Carriganea Castle, Ballyshonickbane, Co. Limerick
Perched on a rocky knoll rising 30 feet above the marshy ground of Ballyshonickbane, Carriganea Castle stands as a weathered sentinel in the woodlands of County Limerick.
Carriganea Castle, Ballyshonickbane, Co. Limerick
The castle’s rectangular tower, measuring roughly 18 feet high by 16 feet wide, occupies a naturally defensive position on limestone rock, surrounded by bogland that once made approach difficult. A wide fosse, or defensive ditch, encircles the northern base of the knoll, whilst a watercourse curves around the castle rock; this may have been deliberately excavated as a leat to create an additional moated defence. Today, only fragments of the north and south walls remain standing, their ivy-covered stones reaching about 18 feet skyward, whilst the foundations of the other walls have vanished entirely into the landscape.
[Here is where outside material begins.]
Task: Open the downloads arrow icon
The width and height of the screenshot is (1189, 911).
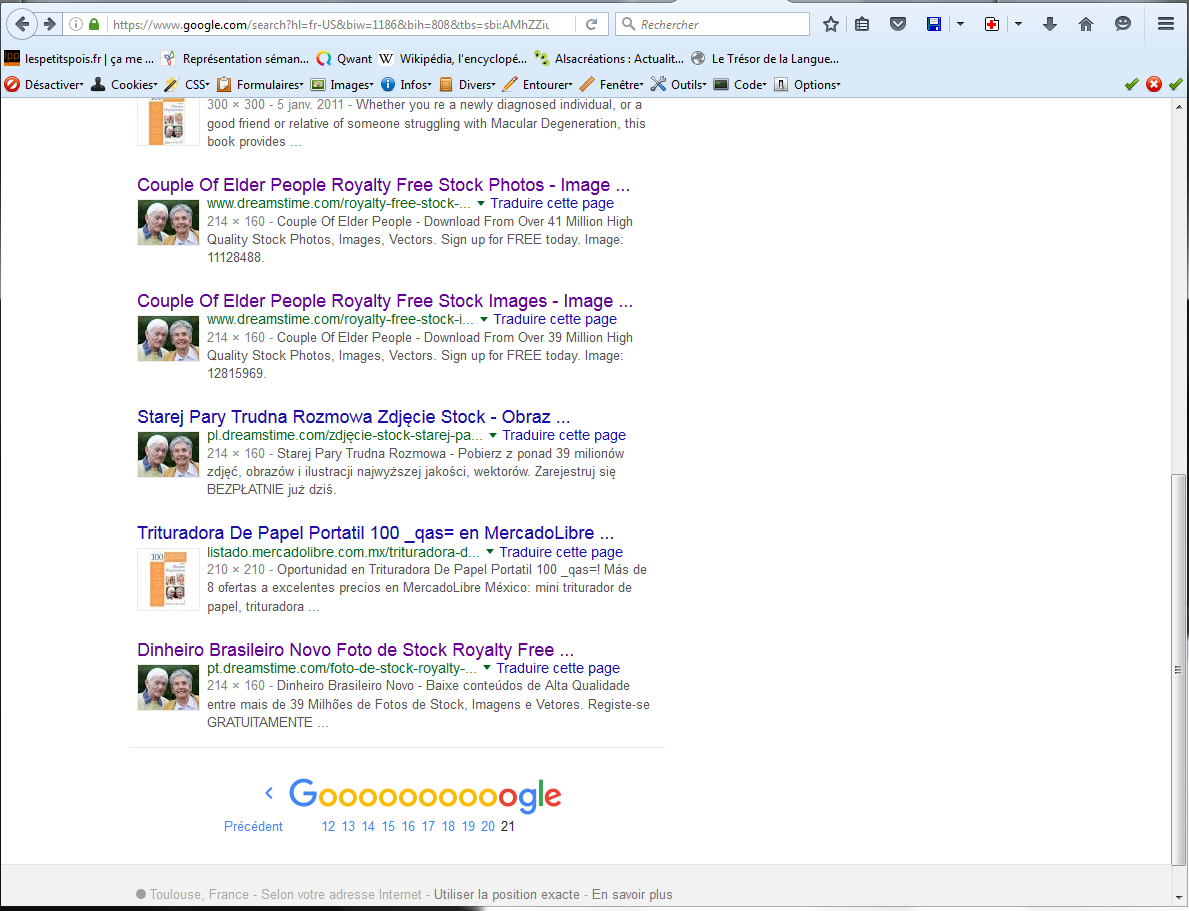Action: pyautogui.click(x=1049, y=24)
The castle’s history weaves through centuries of Irish conflict and ownership disputes. In 1578, it was held by the Knight of Glin, but by the late 16th or early 17th century, it had passed into the hands of rebel Thomas Came, when it was known as Cowleshonikyne. The 1654;56 Civil Survey of Limerick reveals that Thomas FitzGerrald of Glin and alderman Nicholas Fanning owned the land containing “two good houses, and Cottages”, and the 1657 Down Survey map depicts two buildings standing side by side in Ballyshonickbane, suggesting the site remained significant even as the castle fell into ruin.
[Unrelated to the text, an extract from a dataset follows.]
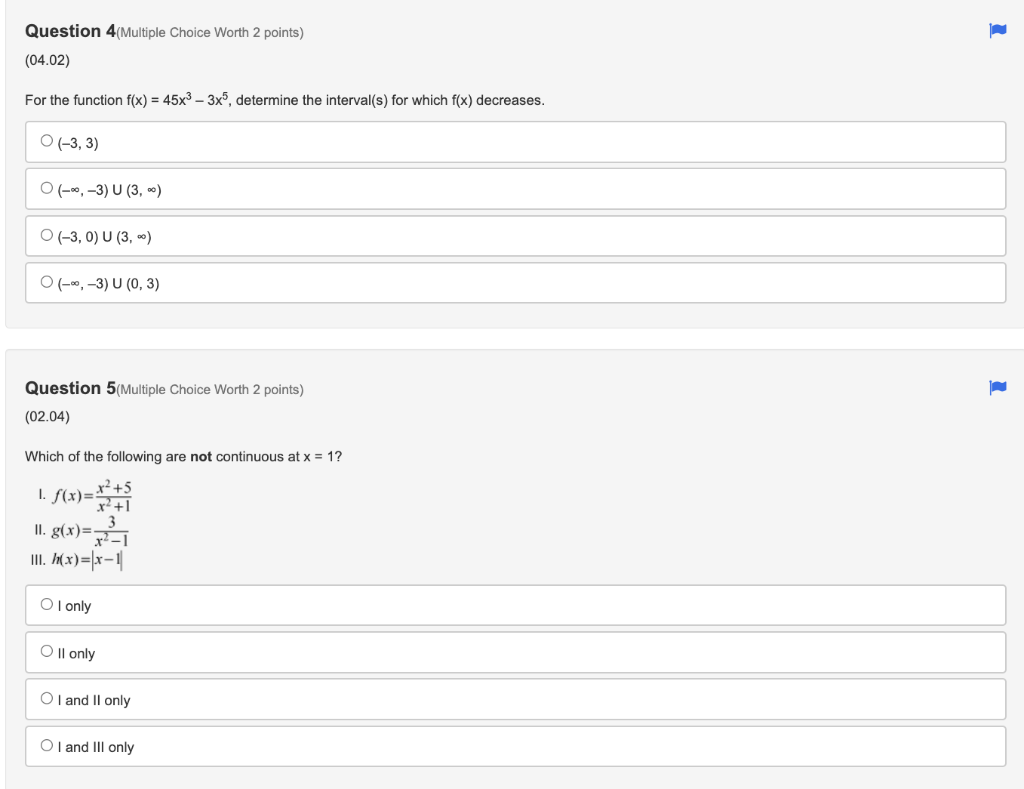Click the flag icon for Question 4
This screenshot has width=1024, height=789.
pos(996,33)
Early 20th century antiquarian Thomas Westropp documented two ivy-covered ruinous buildings atop the rock in 1906;7, and whilst modern aerial photography shows the site obscured by woodland, the castle’s remnants continue to mark this strategic location. Positioned precisely at the townland boundaries, with Drominclara 75 metres to the north and Tobermurry 180 metres to the east, Carriganea Castle remains a tangible link to the complex territorial divisions and defensive strategies that shaped medieval and early modern Limerick.